= Helium star =

Blue star with strong helium lines

A helium star is a class O or B star (blue), which has extraordinarily strong helium lines and weaker than normal hydrogen lines, indicating strong stellar winds and a mass loss of the outer envelope. Extreme helium stars (EHe) entirely lack hydrogen in their spectra. Pure helium stars lie on or near a helium main sequence, analogous to the main sequence formed by the more common hydrogen stars.

==Terminology==
Previously, a helium star was a synonym for a B-type star, but this use of for the term is considered obsolete.

A helium star is also a term for a hypothetical star that could occur if two helium white dwarfs with a combined mass of at least 0.5 solar masses merge and subsequently start nuclear fusion of helium, with a lifetime of a few hundred million years.
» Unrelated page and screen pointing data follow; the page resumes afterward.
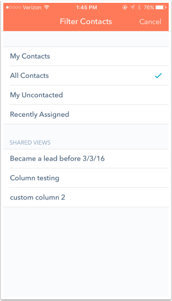
Task: Open the Became a lead before 3/3/16 view
Action: pos(86,159)
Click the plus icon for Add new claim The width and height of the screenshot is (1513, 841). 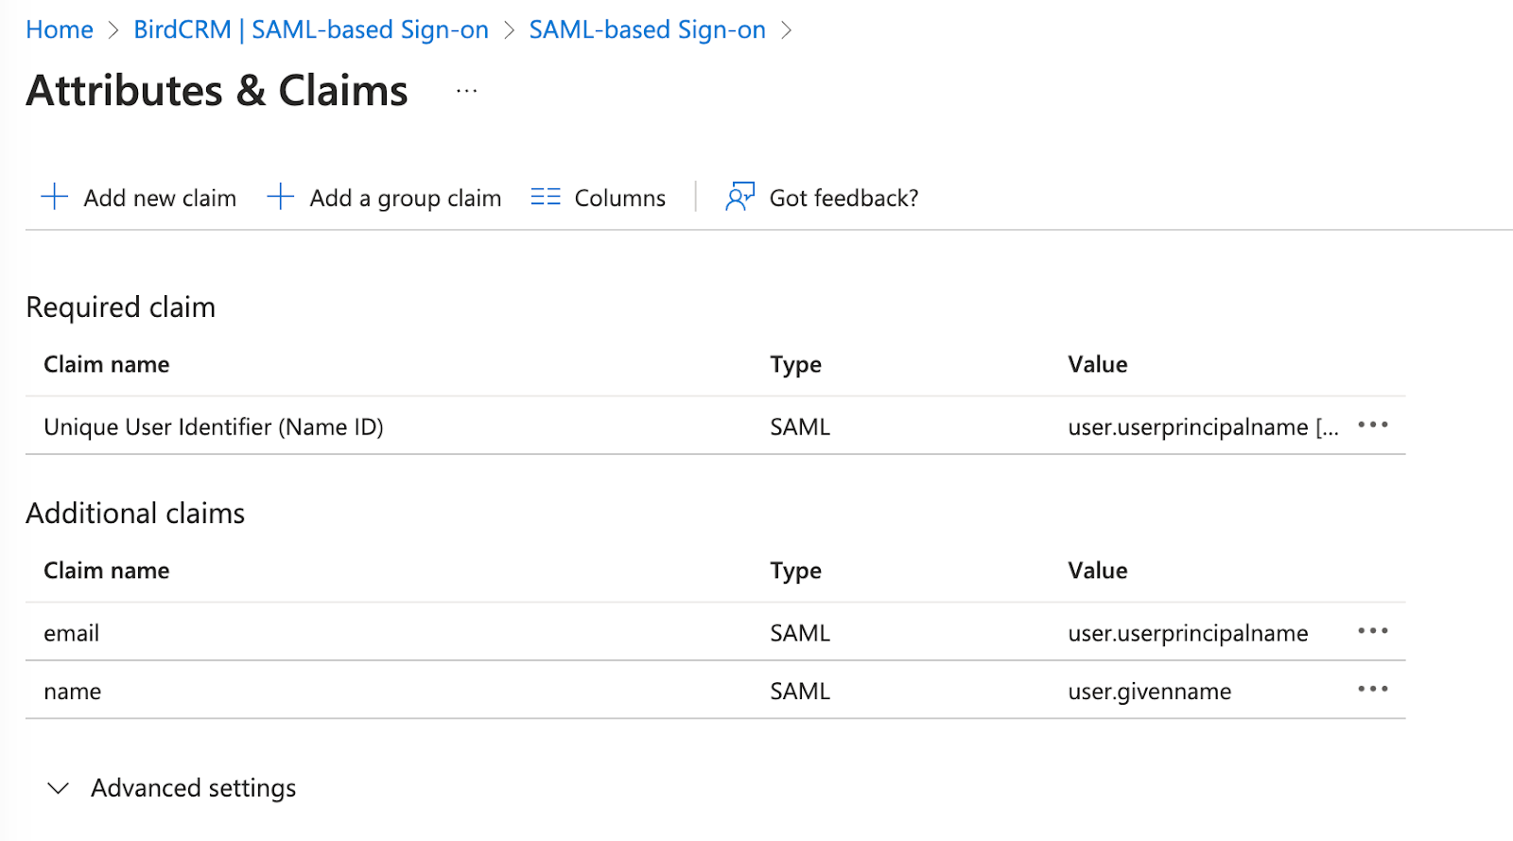point(55,197)
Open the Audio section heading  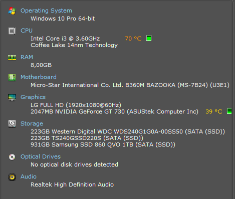[29, 177]
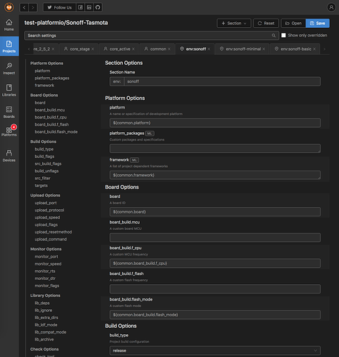
Task: Open the Devices sidebar icon
Action: pos(9,156)
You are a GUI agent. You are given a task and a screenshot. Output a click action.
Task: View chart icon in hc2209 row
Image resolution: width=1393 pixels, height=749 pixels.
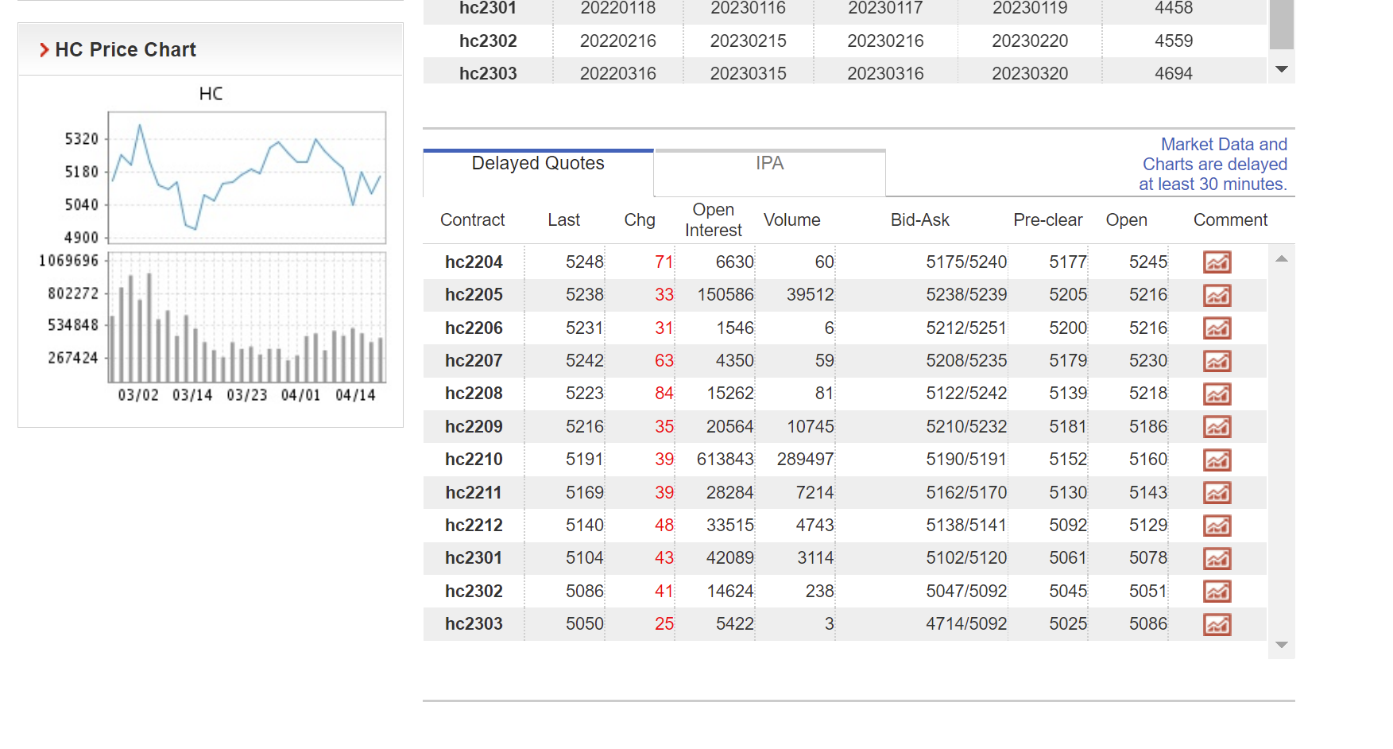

This may only happen if these two binary masses share the same type of envelope phase. It is believed this is the origin of the extreme helium stars.

==Description==
The helium main sequence is a line in the HR diagram where unevolved helium stars lie. It lies mostly parallel and to the left (i.e. higher temperatures) of the better-known hydrogen main sequence, although at high masses and luminosities it bends to the right and even crosses the hydrogen main sequence. Therefore, pure helium stars have a maximum temperature, between about 100000 K and 150000 K depending on metallicity, because high luminosity causes dramatic inflation of the stellar envelope.

Helium stars' great capability of transforming into other stellar objects has been observed over recent years since they were first identified. The blue progenitor system of the supernova type Iax SN 2012Z in the spiral galaxy NGC 1309 is similar to the progenitor of the Galactic helium nova V445 Puppis, suggesting that SN 2012Z was the explosion of a white dwarf accreting from a helium-star companion. It is observed to have caused a growing helium star that has the potential to transform into a red giant after losing its hydrogen envelope in the future.